Credit for this first project submission is 5% of your total course grade,
half a letter grade.
The final version of the project
is due by midnight, Thursday, August 22nd,
the last day of classes for this Summer Quarter.
Credit for the final version will be 5% of your total course grade.
That and the 5% for the first major report will total 10%, which
is the portion of the total course credit apportioned for your project
final report(s) -- one full letter grade.
Be warned that we will be very exacting in our grading of your final Project Reports,
unlike our grading of your weekly handins.
Your weekly handins are typically much too short to serve as final Project
Reports. Many of you hand in half a page at your weekly meetings.

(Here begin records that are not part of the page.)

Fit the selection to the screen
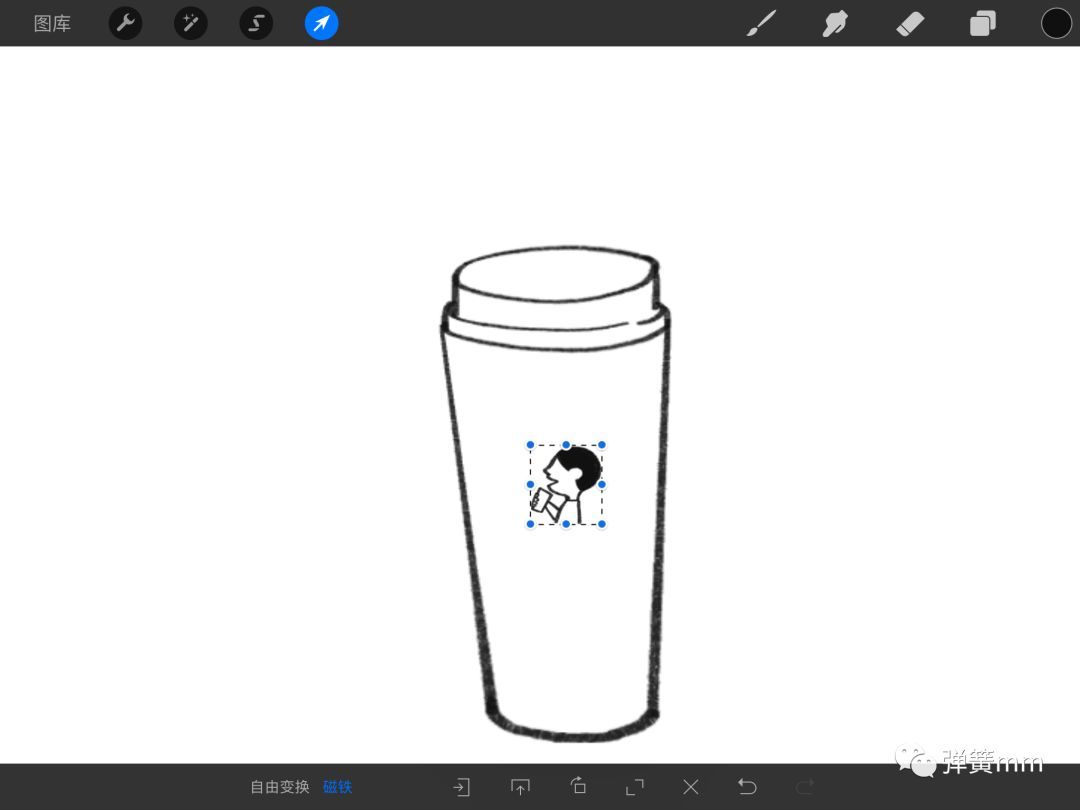The width and height of the screenshot is (1080, 810). pyautogui.click(x=635, y=787)
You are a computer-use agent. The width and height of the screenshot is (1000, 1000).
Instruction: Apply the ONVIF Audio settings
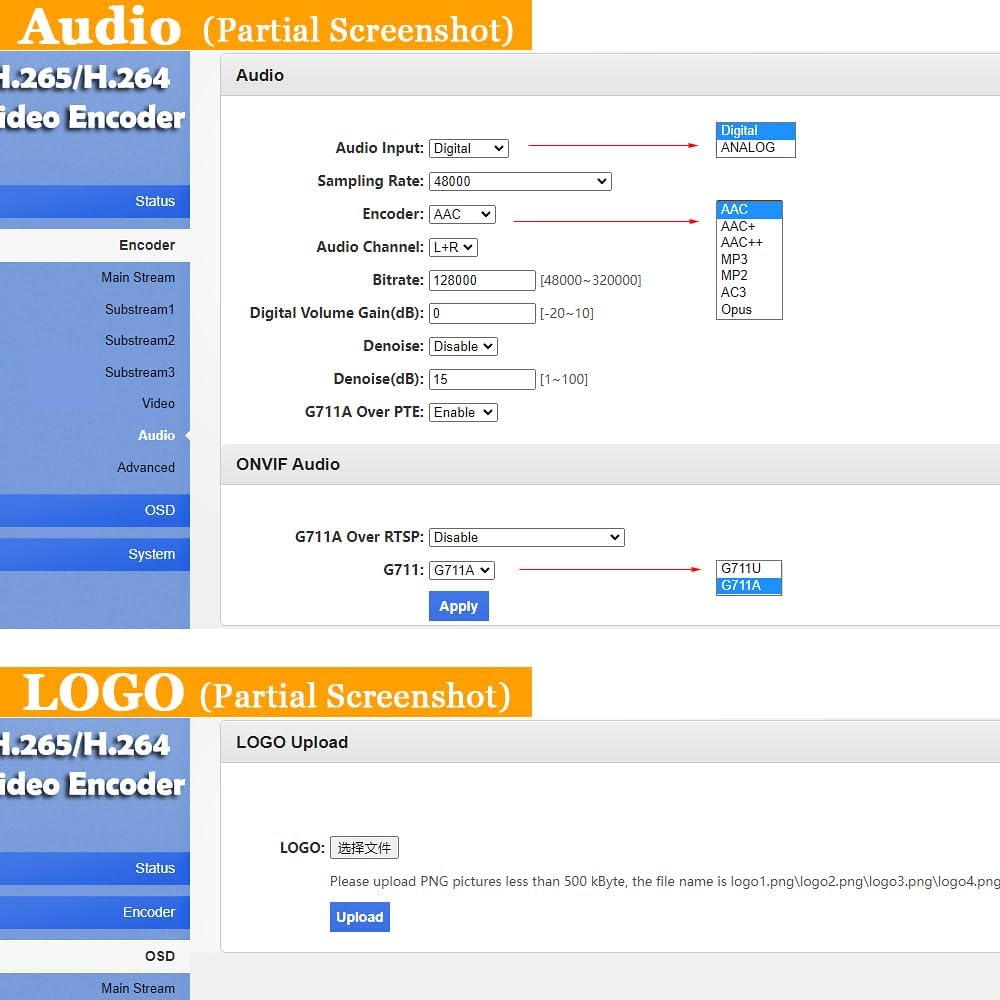point(458,605)
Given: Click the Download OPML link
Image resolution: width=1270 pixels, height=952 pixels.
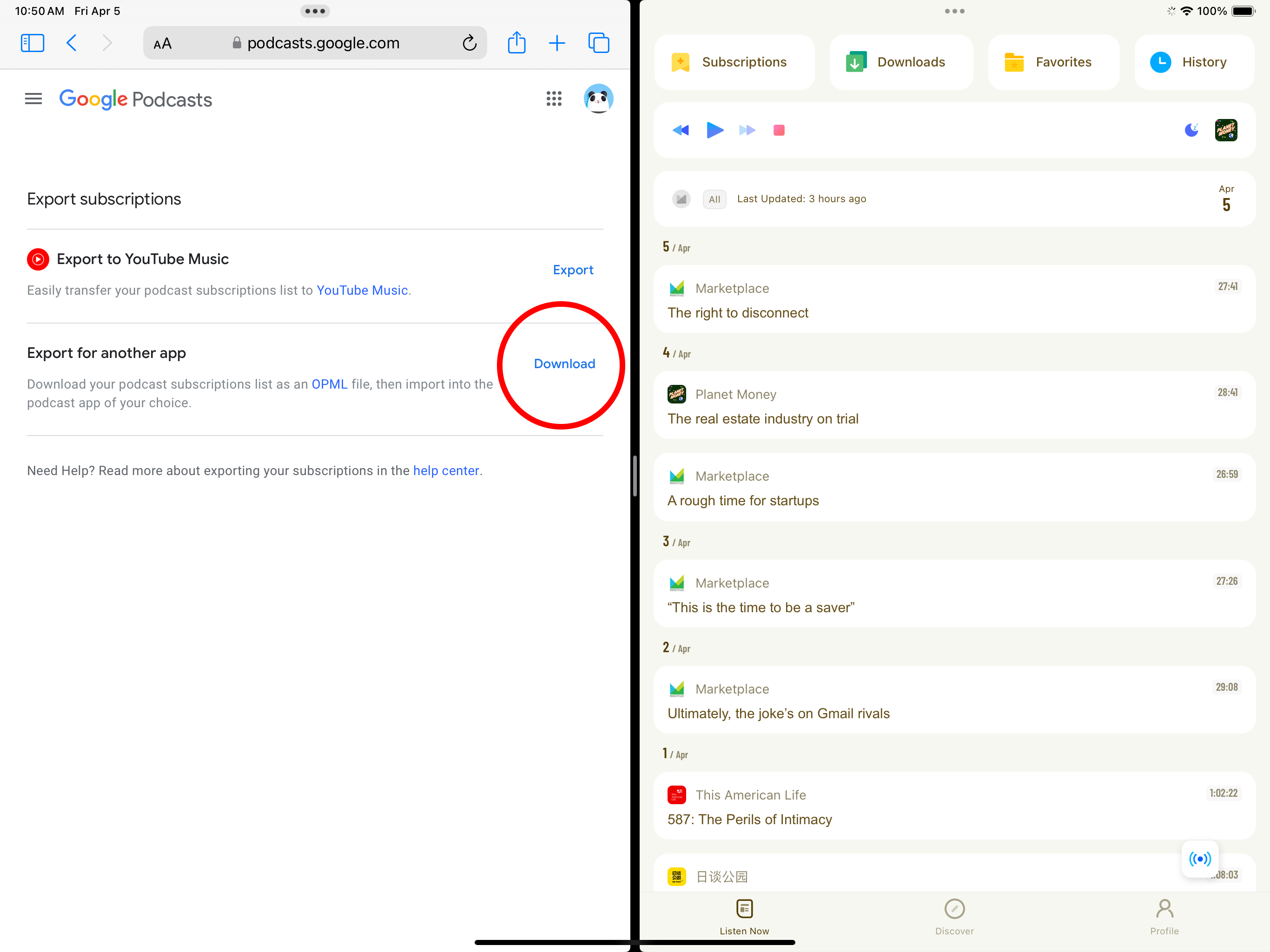Looking at the screenshot, I should tap(564, 364).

Your final reports should be closer to 1,000 words in length, plus diagrams
and code. They should be carefully written and edited (and spell-checked!).
We will do our best to get some feedback to you rapidly after the August 12th
due date, in case you need to do some final tweaks. If you are able to get
a preliminary version to us before the 12th, all the better, because we can
get feedback to you sooner. And of course bring any material and questions
to your weekly project meetings.
What to do and hand in
- Place your source and compiled code on the College's Unix
system and tell us path to your files. Mail the location to Ms. Zhang
xin@ccs.neu.edu including your
project title and both partner's names, if for some reason you haven't
done so already.
Check that your code is accessible by having one project partner try to
access the code in the other partner's directory location.

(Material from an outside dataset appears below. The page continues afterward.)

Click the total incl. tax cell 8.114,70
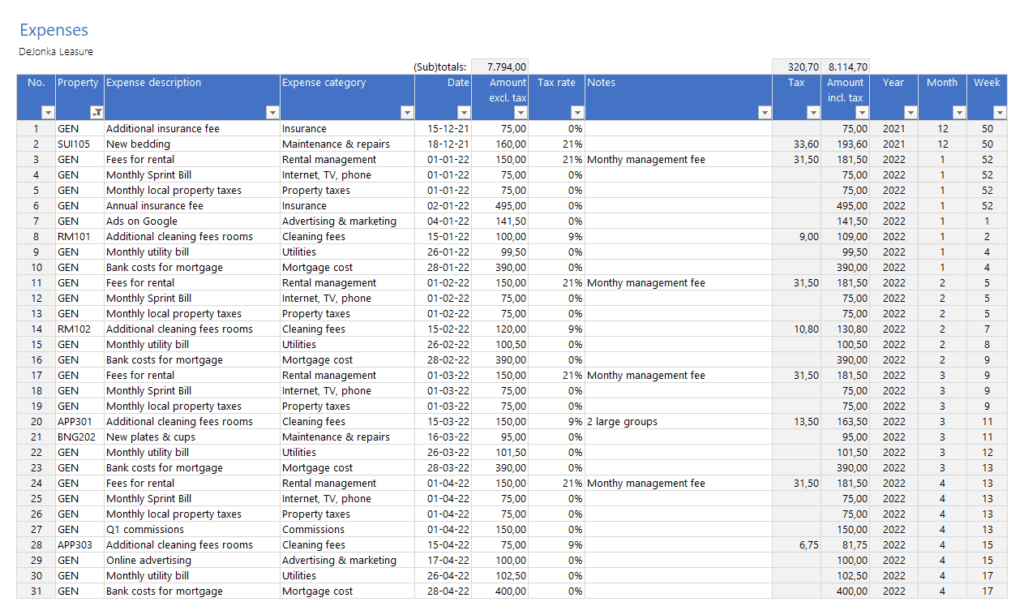This screenshot has height=615, width=1024. pyautogui.click(x=846, y=67)
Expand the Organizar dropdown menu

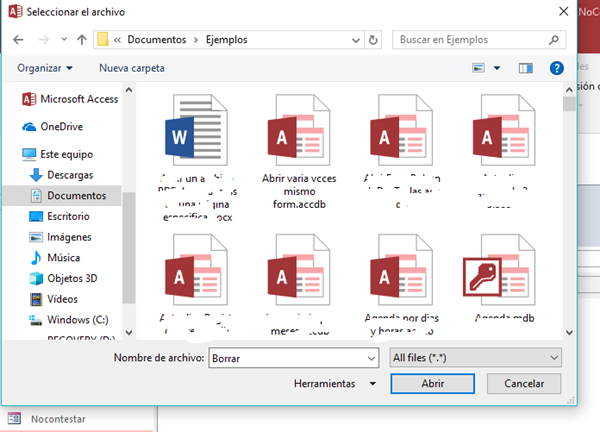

- Have a brief plain text Readme file in your code directory that explains
four things:
- What we should run.
- How to interact with your code, if that's the
way it is set up.
- What we should expect to see as the output/display/results
of running your code.
- What Object-Oriented Design principles and techniques
are demonstrated by your system. (The remainder of your explanation,
and a discussion of your design and implementation will be in the
Project Report described below.)
-
Turn in a reasonably complete first draft of your Project Report.

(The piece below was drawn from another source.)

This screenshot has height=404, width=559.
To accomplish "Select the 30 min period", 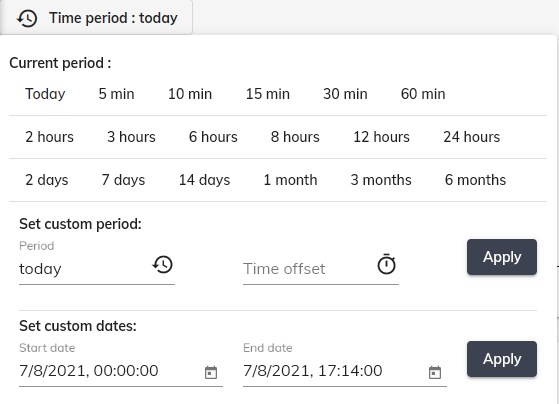I will click(345, 94).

You may post this report on your site,
but you must turn in a hardcopy no later than the
beginning of class, Wednesday, August 14th.
Sentence on Breadth added 8/4/02:
This should include a first draft of your Breadth Requirement,
but the emphasis should be on your OO Design and implementation,
with the full final breadth component handed in along with
your final project report on the 22nd.
Since this is just your first draft, it would be far better for
you and for us if you could hand in this draft at the beginning
of class on Monday the 12th.
The report should contain the following, at a minimum:
- What OO Design principles and techniques are being used and/or
demonstrated by your project.
- How the principles and techniques were implemented in your code.
- What parts were difficult or not so difficult and which were
rewarding or not. Please be specific.
- What you feel you accomplished and what you would have still liked
to do.
- Sample input/output pairs that demonstrate the principles and/or
show your system's output. Diagrams are a required part of your report,
typically some types of UML diagrams.
You should try to go beyond simple class diagrams and include
interaction and sequence diagrams, as appropriate.
You can also include CRC-like diagrams too.
Your diagrams can be hand-drawn, on separate pages if you like, to make
your report easier to prepare. Just be neat and include some text with
your diagrams that explain what they're about.
- A list of web pages, books (which sections in particular) or
articles you used to help you build your system.
Do this in the standard way (there are many sources of information
about how to do this, e.g.,
this one).
- The electronic version of your Project Report can be in any format
you like, but you are still required to hand in a hardcopy that we
can read and mark up. For example, your Report could be created as a web
page or set of web pages at some URL we can access.